> WORK ORDER: Below are records; reproduce exactly the lines from the one that has "Given: Click the 28.35'' waist value" through the one that has "The height and", ends included, and nothing more.

> EXERCISE INPUT:
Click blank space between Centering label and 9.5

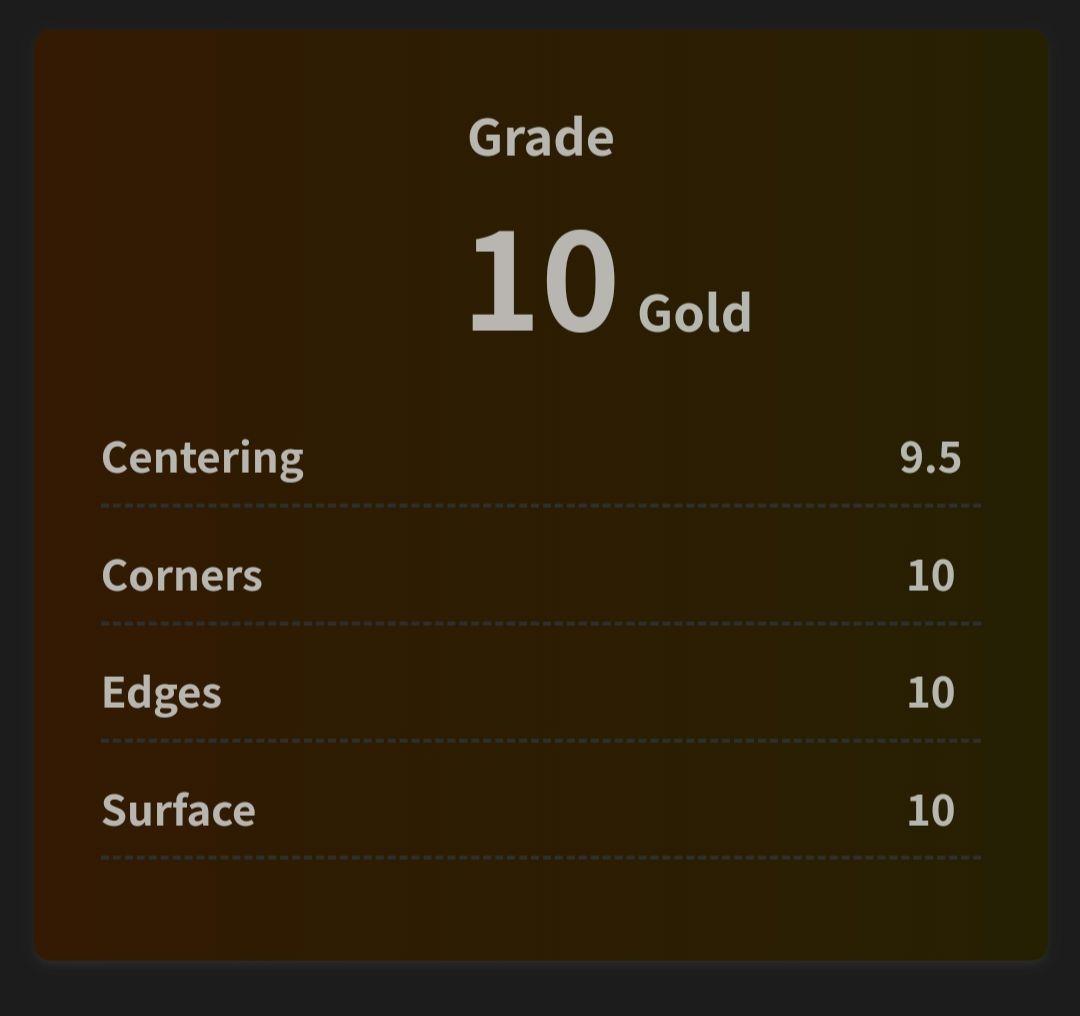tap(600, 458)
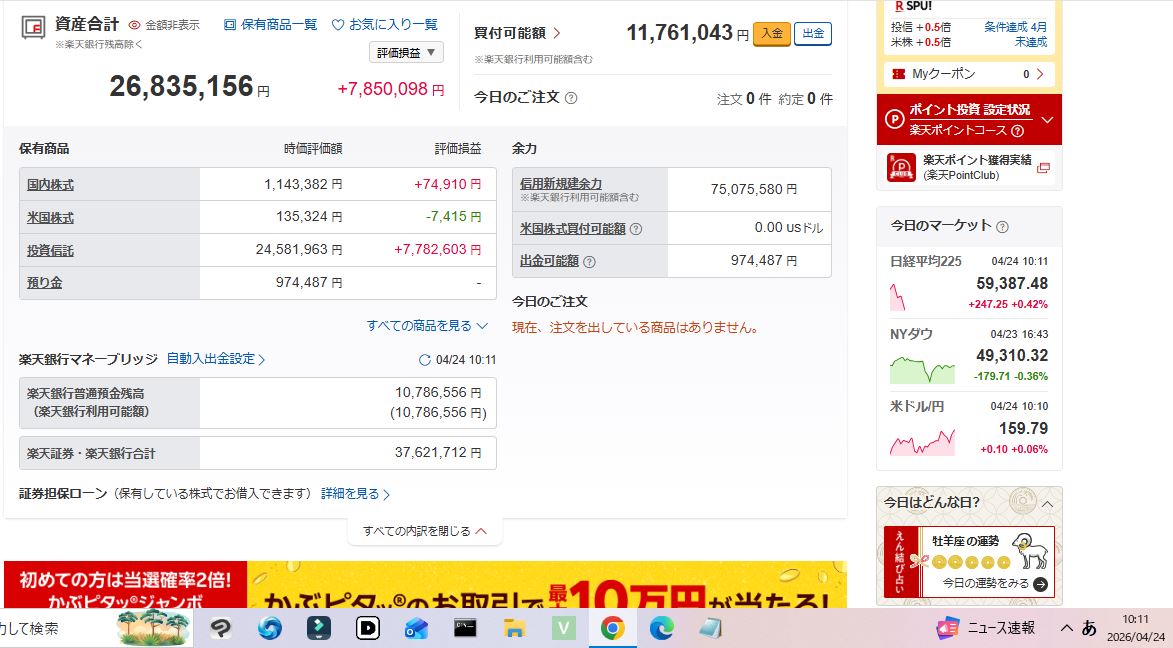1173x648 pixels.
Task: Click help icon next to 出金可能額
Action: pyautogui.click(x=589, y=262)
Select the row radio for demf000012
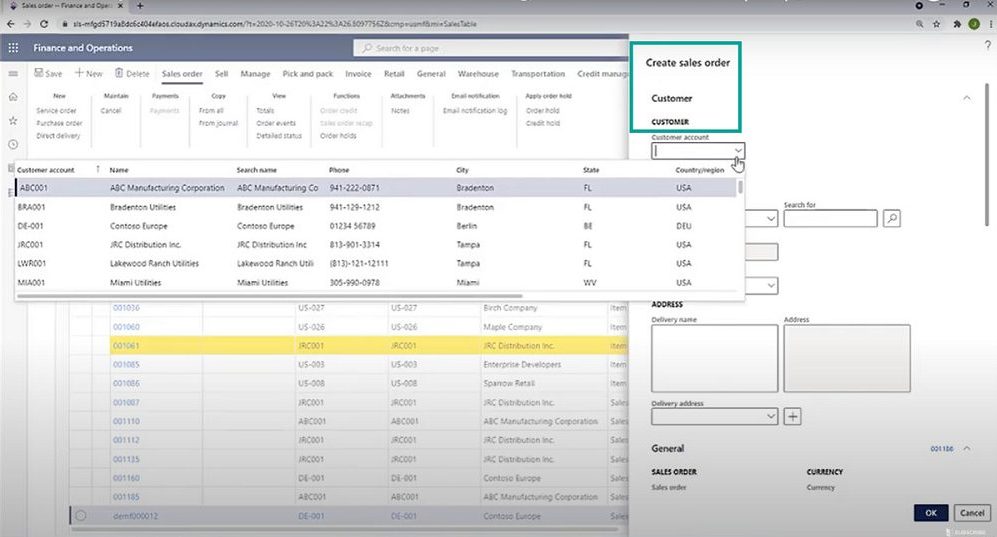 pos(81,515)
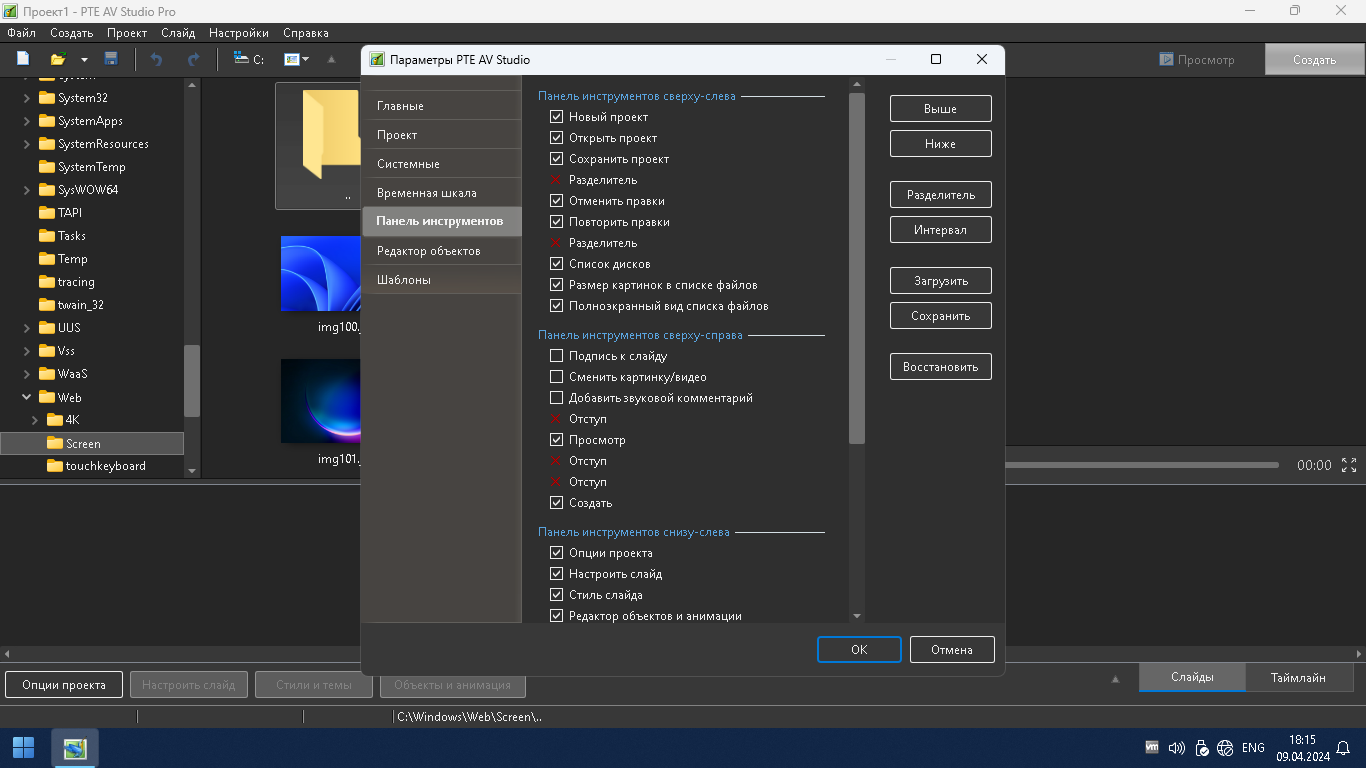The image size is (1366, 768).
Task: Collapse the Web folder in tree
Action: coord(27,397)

* * *

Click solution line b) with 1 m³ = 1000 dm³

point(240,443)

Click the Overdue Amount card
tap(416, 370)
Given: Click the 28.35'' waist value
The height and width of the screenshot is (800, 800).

> TASK RESULT:
Given: Click the 28.35'' waist value
The height and width of the screenshot is (800, 800).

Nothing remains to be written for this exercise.